Figure 1 is a circuit diagram showing a conventional modulation/demodulation circuit;
The figure is a circuit diagram showing one embodiment of the present invention, and FIG. 3 is a waveform diagram showing the output of the main part of the embodiment shown in FIG. 1... Voltage source, 2... Oscillator, 3... Modulation circuit, 4...

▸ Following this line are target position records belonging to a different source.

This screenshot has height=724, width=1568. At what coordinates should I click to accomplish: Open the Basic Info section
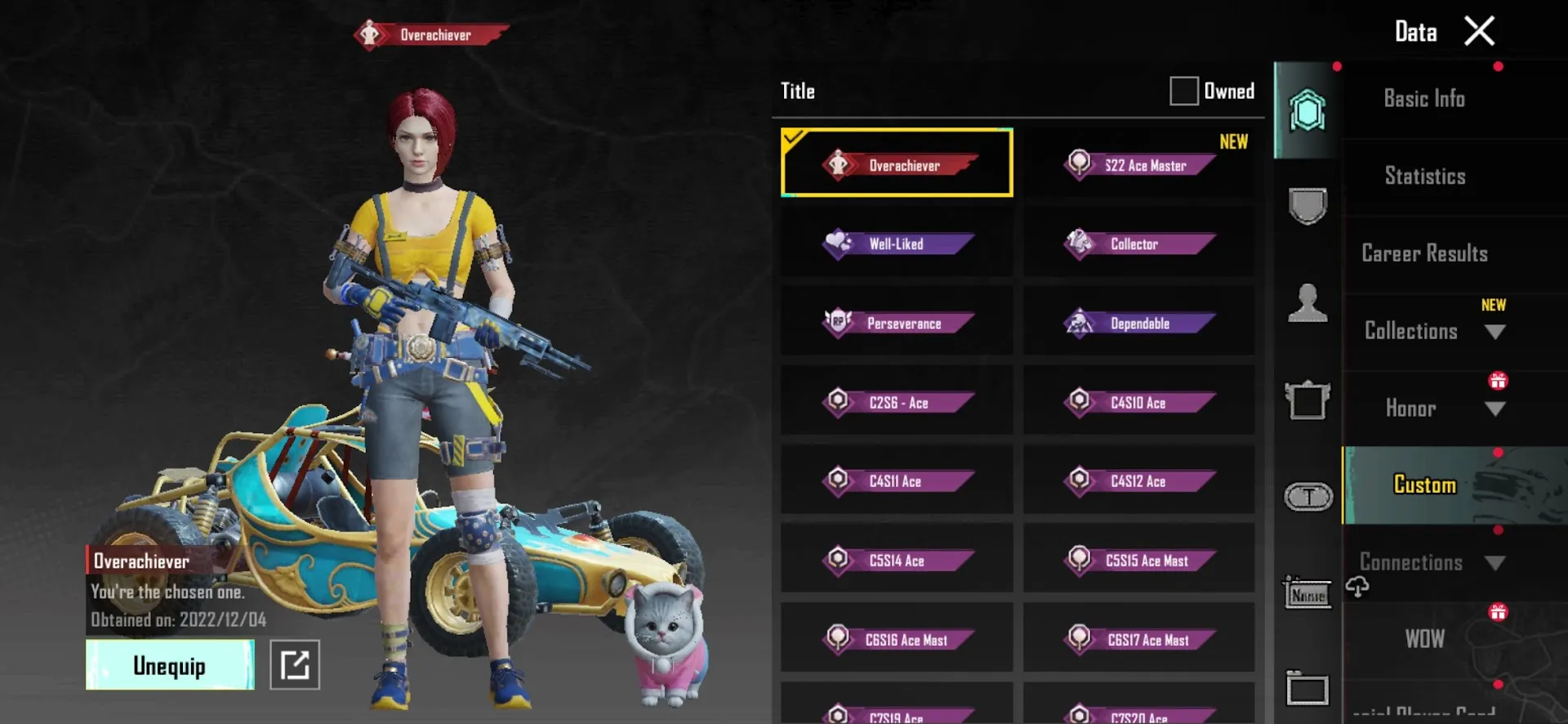pyautogui.click(x=1424, y=98)
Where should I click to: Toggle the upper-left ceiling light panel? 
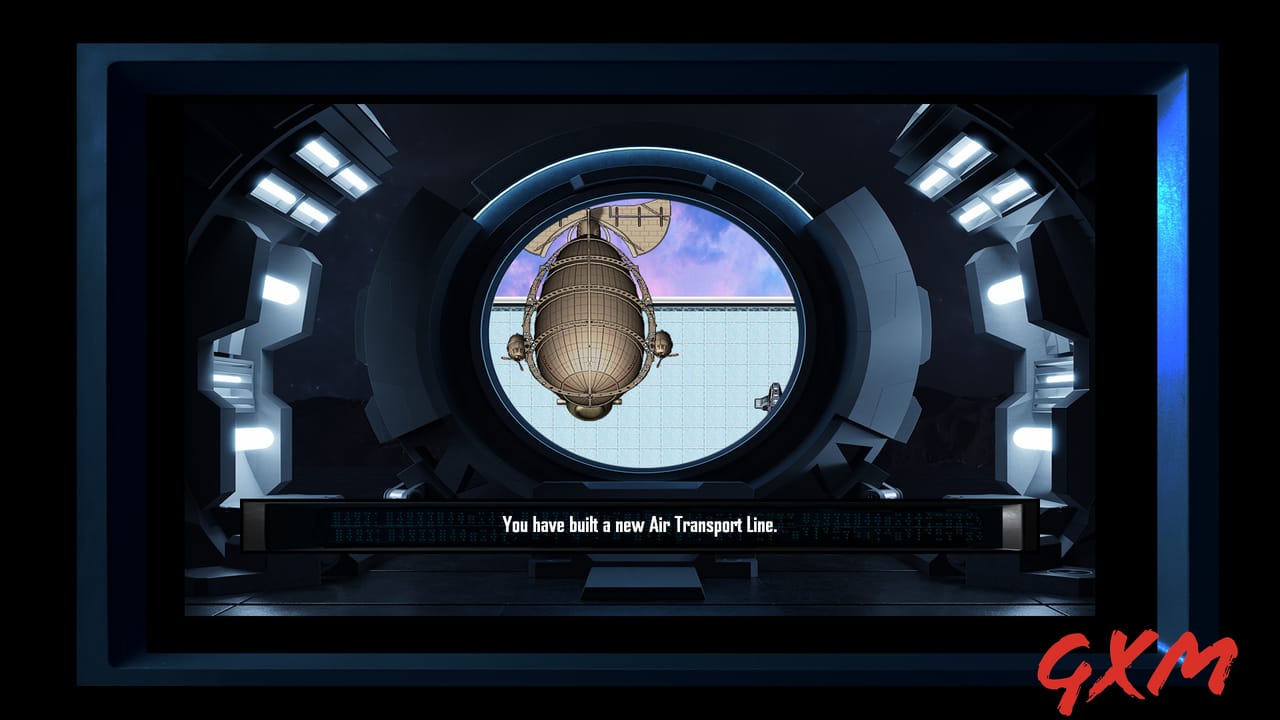[x=322, y=152]
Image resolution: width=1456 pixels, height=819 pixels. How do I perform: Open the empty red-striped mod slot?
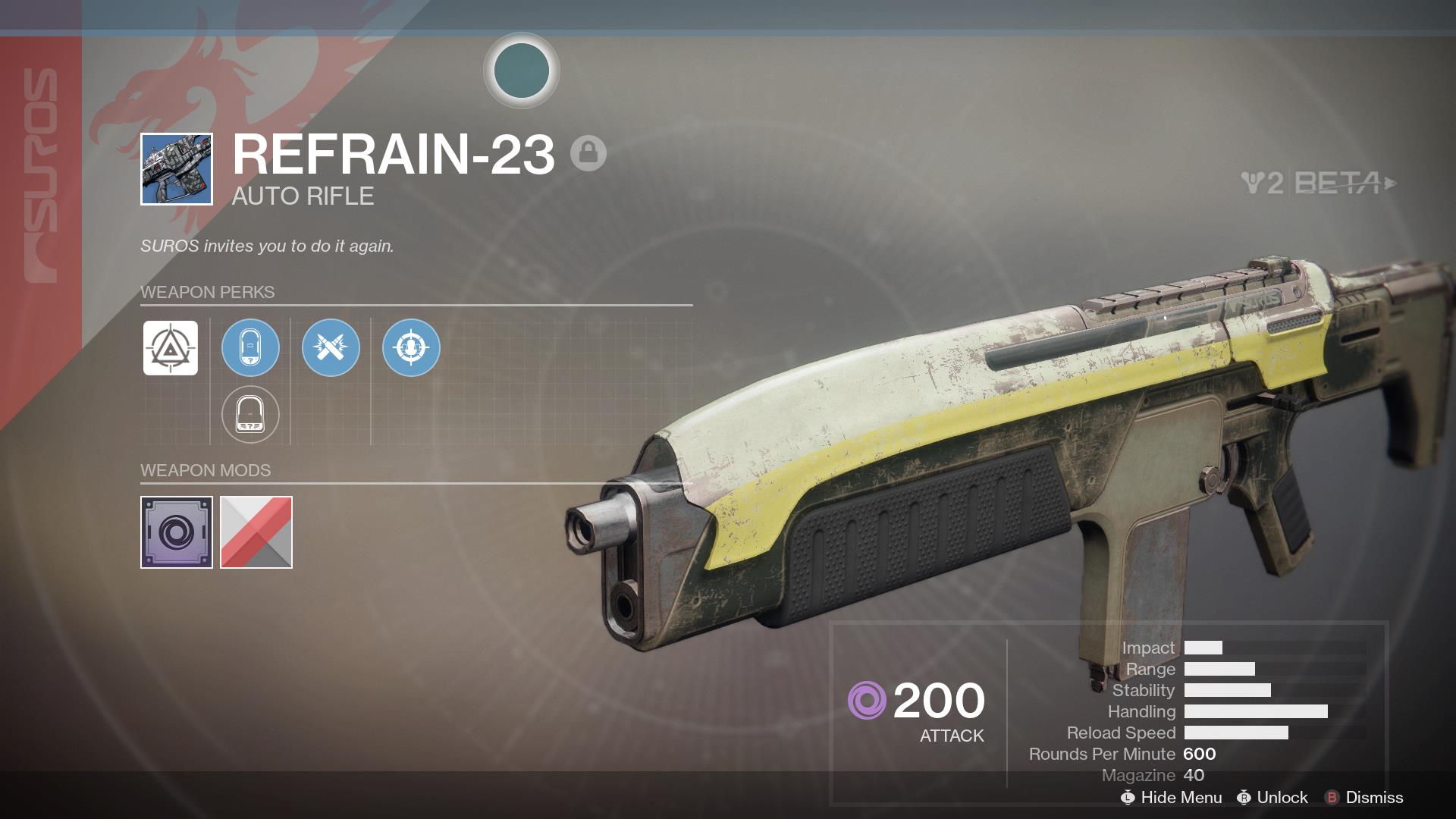(x=255, y=532)
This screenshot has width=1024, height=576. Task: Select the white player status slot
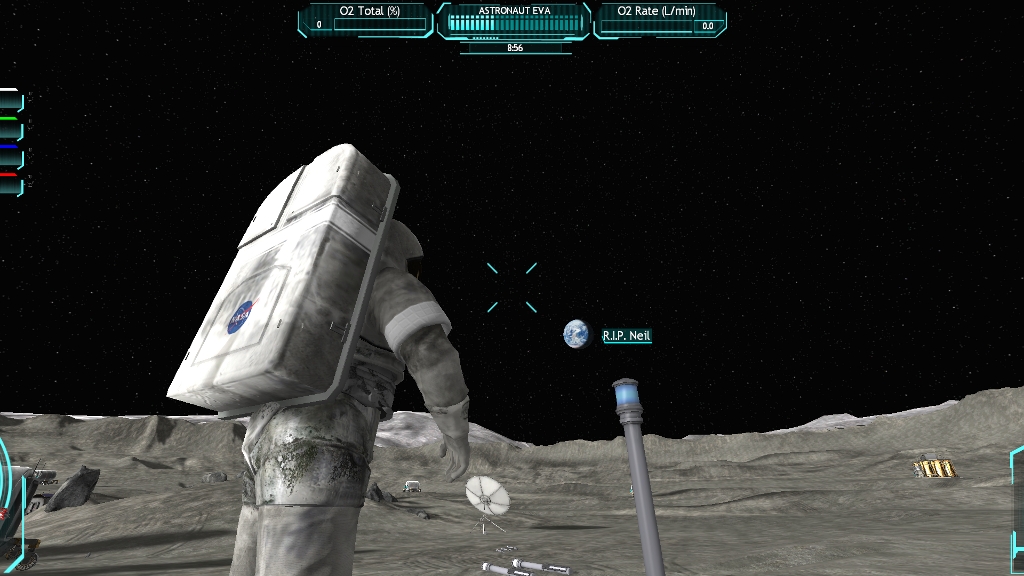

Drive circuit, 5... Resonance capacitor, 6a and 6b... Coil, 7a, 7b and 7c... Printed conductor, 8a and 8b... Load resistor, 9a, 9b,
9c and 9d...buffer amplifier, 10a and 10b...demodulation circuit, 11a and 11b...synchronous capacitor, 12...addition circuit, 13a and 13b
...Inverting amplifier, 14...Amplitude detection circuit, 15a-1
5g...resistance, 16a-16h...diode.

Claims (1)

[Claims] 1. A signal that changes sinusoidally according to the rotation angle of the rotor is generated by passing an alternating current through the printed conductor on the rotor side of the inductosyn and demodulating the signal generated in the printed conductor on the stator side due to mutual induction. In the inductosin modulation/demodulation circuit, the demodulated first signal, a second signal whose phase is shifted by 90 degrees from the first signal, and a third signal obtained by inverting each of these first and second signals are provided. and a fourth signal and detects the sum of the largest negative voltage among these input signals and a voltage obtained by multiplying the sum of the negative voltages by 1/√2, An inductosin modulation/demodulation circuit characterized in that the amplitude of the demodulated signal is made constant by negative feedback of the detection output.